As Ricky Gervais drunkenly reminded me at the Golden Globes, the awards season has begun, and with the Oscars fast approaching, I wanted to watch a movie that would be nominated in a slew of categories. “The Descendants” trailer sold the movie as a George Clooney-driven dramedy that had the potential to do just that.
Nominated for Best Picture, Best Actor and a ton of other categories at this year’s Golden Globes, The Descendants features Clooney as Matt King, a real estate lawyer who deals with the death of his wife, the return of his troubled daughter, Alex (Shailene Woodley), from boarding school, and the emerging problems of his foul-mouthed 10-year-old daughter, Scottie (Amara Miller).
Directed by Alexander Payne of “Sideways” fame, “The Descendants” is a dark comedy filled with tense moments, as the family watches their comatose mother wither away on her death bed, and Matt discovers that his wife was having an affair and planning to leave him.
The film revolves around finding the man who his wife cheated with and confronting him, while also dealing with the sale of a 25,000 acre property in Hawaii entrusted to the King family by Matt’s father.
Selling the property would give everyone in the family a large amount of money, but would be bad for the state of Hawaii and would toss another resort on untouched land.
Through these difficult situations, Matt and his family get closer, and the viewer gets to watch the turmoil going on in Matt’s mind unfold on the screen.
The monologue by Clooney that opens the film sets the tone for what Payne is trying to accomplish: explore Hawaii as something other than the sunny vacation paradise that it is perceived as by outsiders. Just because Hawaii is beautiful, which Payne shows through numerous wide shots of the island, does not mean that life there is without its problems.
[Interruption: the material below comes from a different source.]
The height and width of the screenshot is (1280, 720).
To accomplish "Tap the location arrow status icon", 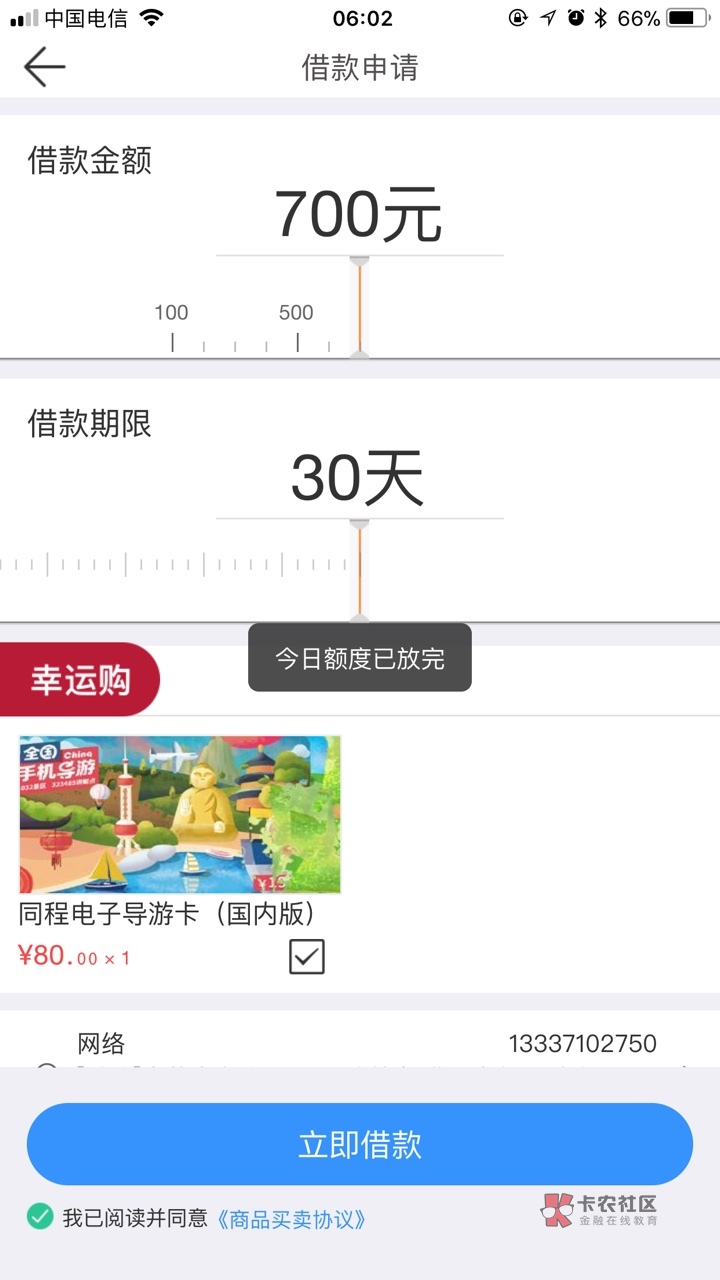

The cast shows the grim reality of their situations, and Clooney shows why he is a Best Actor nominee again. Clooney is getting older, and he uses this to his advantage in the film, comically jogging and running out of breath shortly after starting, but for most of the film he plays a calm, good-natured person who is just trying to figure out his life.
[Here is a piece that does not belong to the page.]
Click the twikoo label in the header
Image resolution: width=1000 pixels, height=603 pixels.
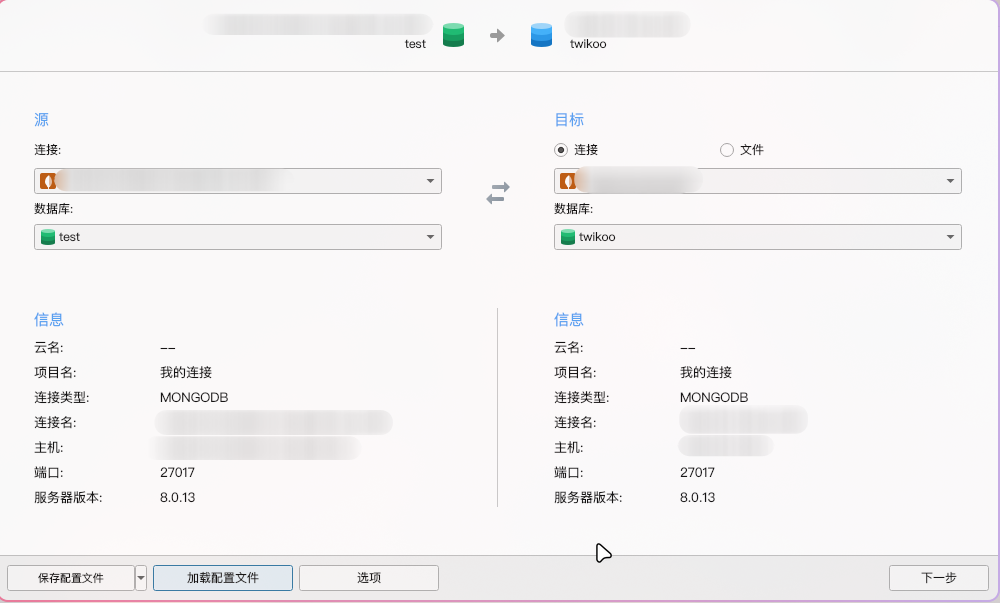point(588,44)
Most of the laughs in the film come from unexpected punches, curse words and camera shots, but the driving force of the film is drama. If you are expecting something like “Up in the Air,” which is the opposite, look elsewhere.
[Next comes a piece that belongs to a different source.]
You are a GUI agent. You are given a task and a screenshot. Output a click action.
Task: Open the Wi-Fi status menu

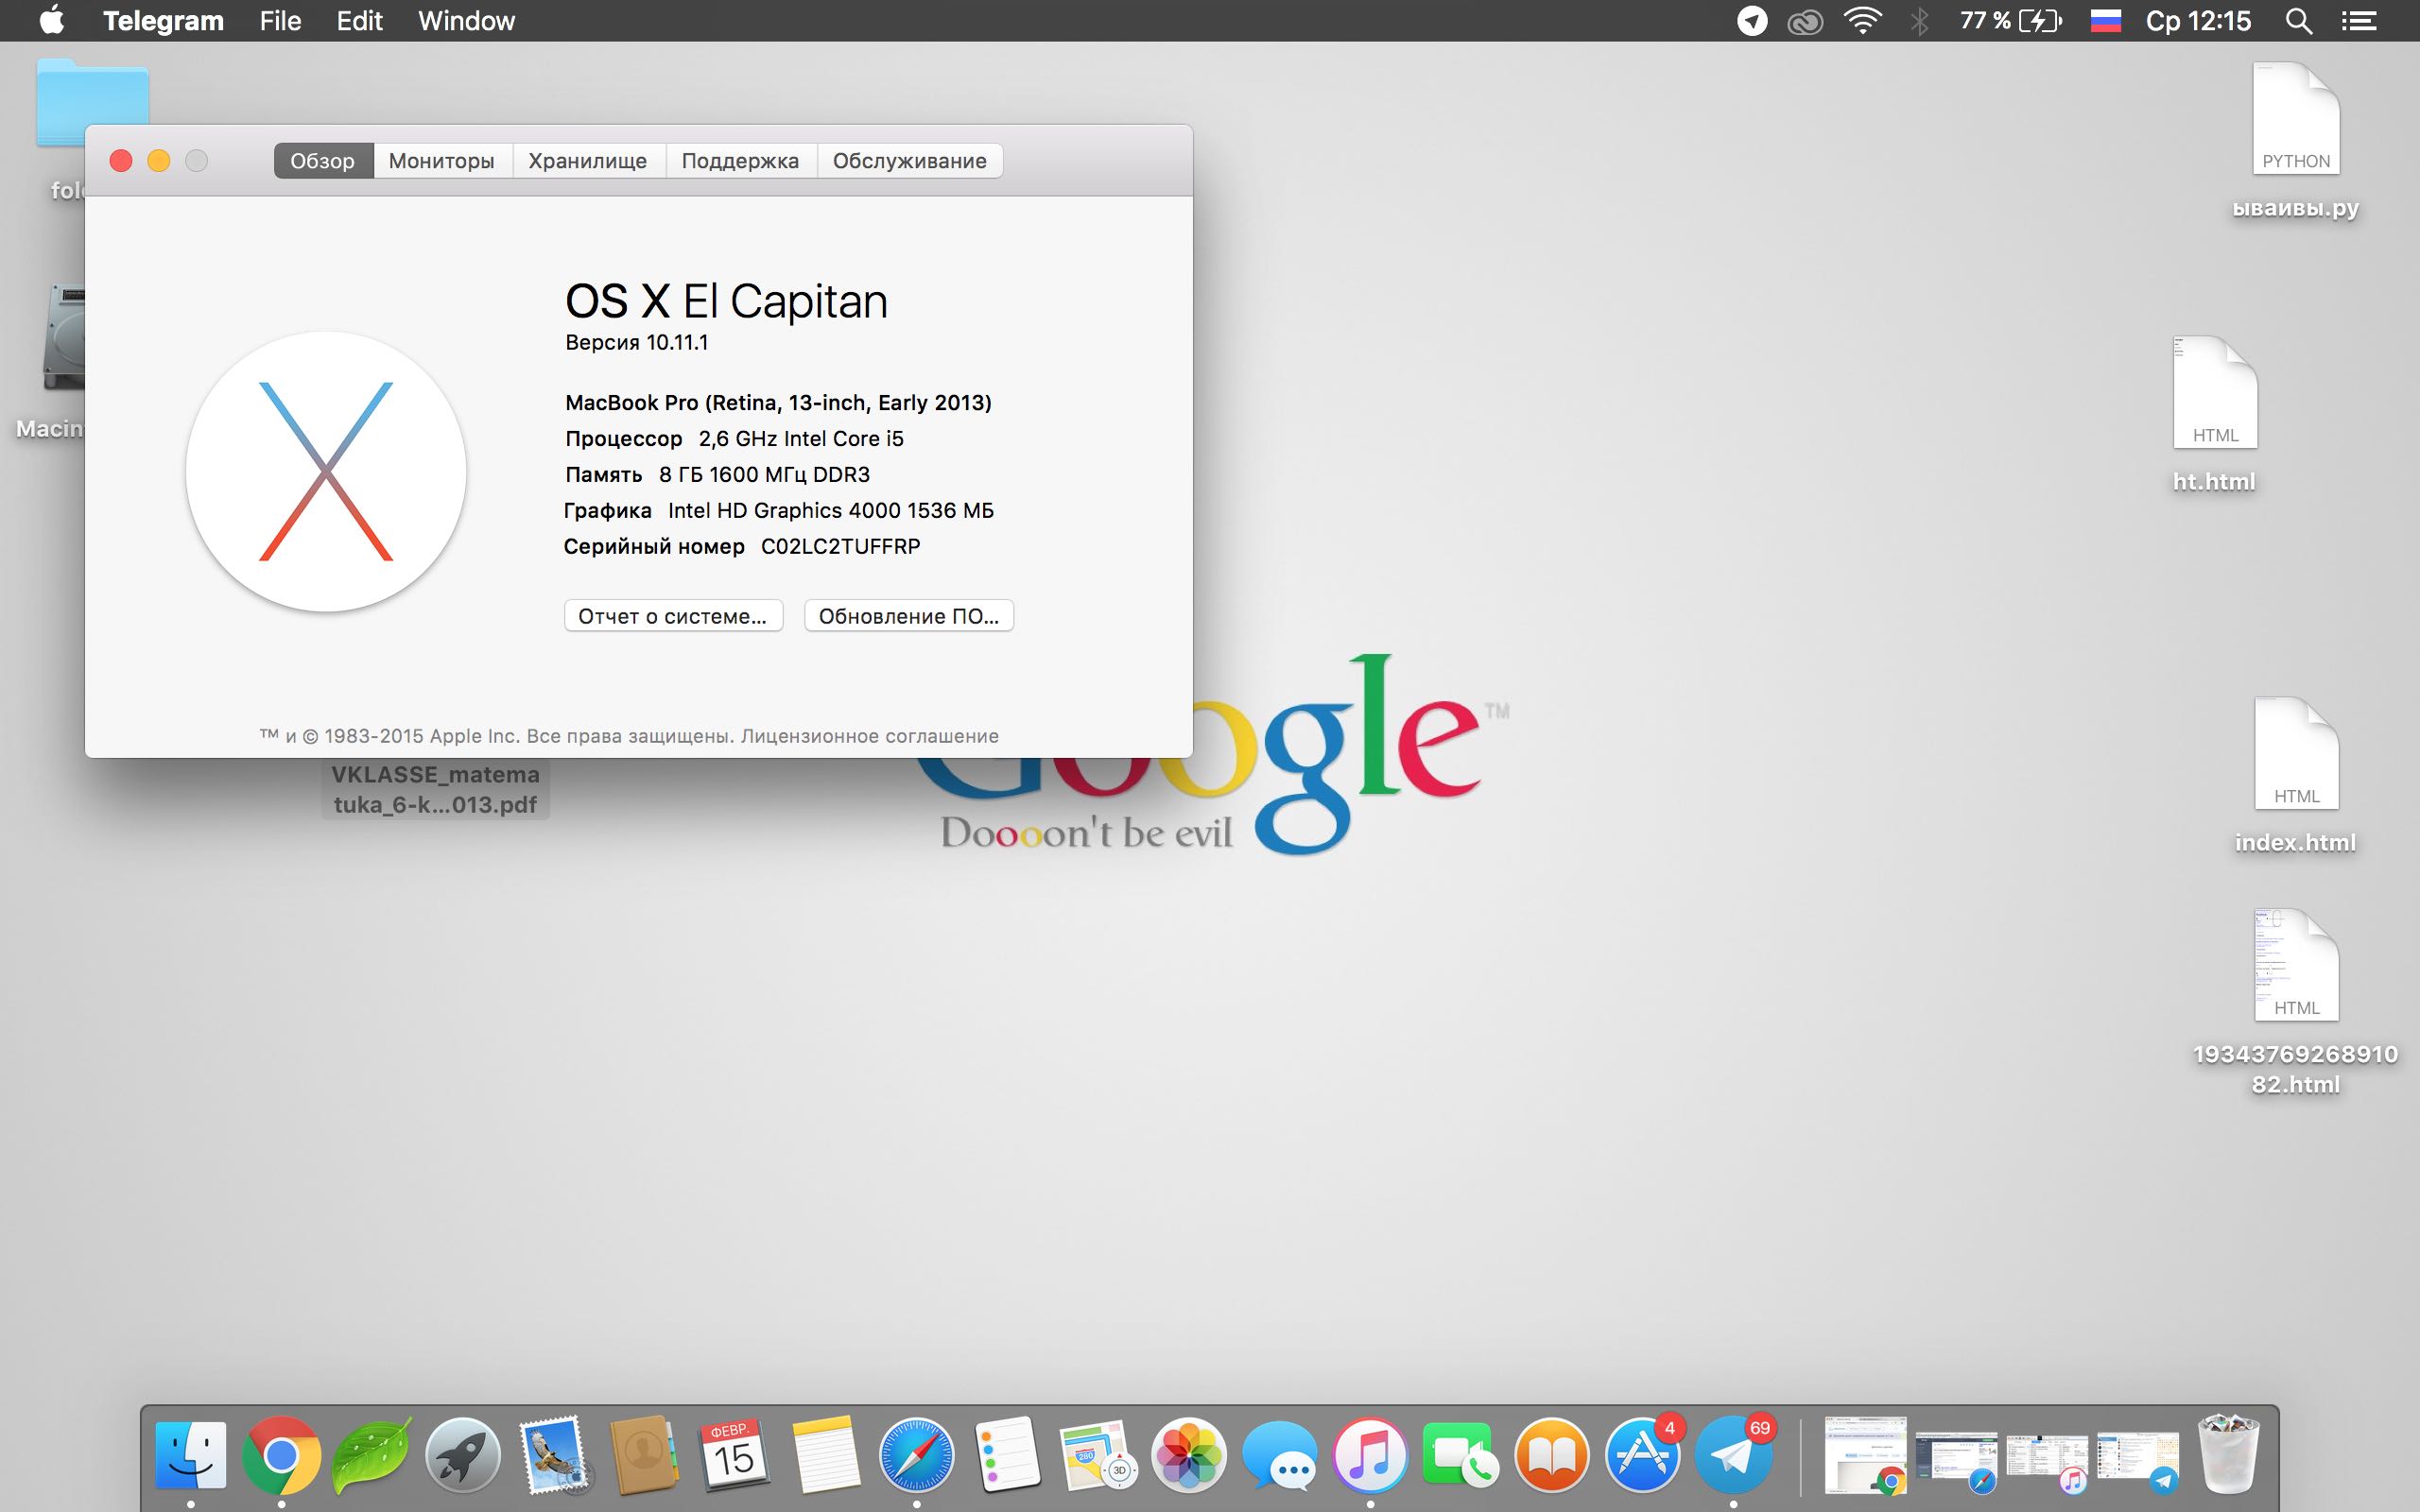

The conclusion of the film is typical of an Oscar contender, and the movie left me satisfied, but underwhelmed. I left feeling as though the film was pretty much what I expected because it did not leave the confines of the typical drama.
The writing was terse, but standard and lacked the wittiness that I grew to expect after seeing Payne’s work in “Sideways.” The film seemed to be an homage to Hawaiian landscapes, Hawaiian shirts that flooded business meetings and Hawaiian, well maybe not Hawaiian, familial issues.
If you have the time, want something to watch and like the indie-flick vibe, then “The Descendants” is a good way to kill two hours, but if not, wait to see if it wins an Oscar, (which I doubt it will), then run out and watch it so you can appear cultured.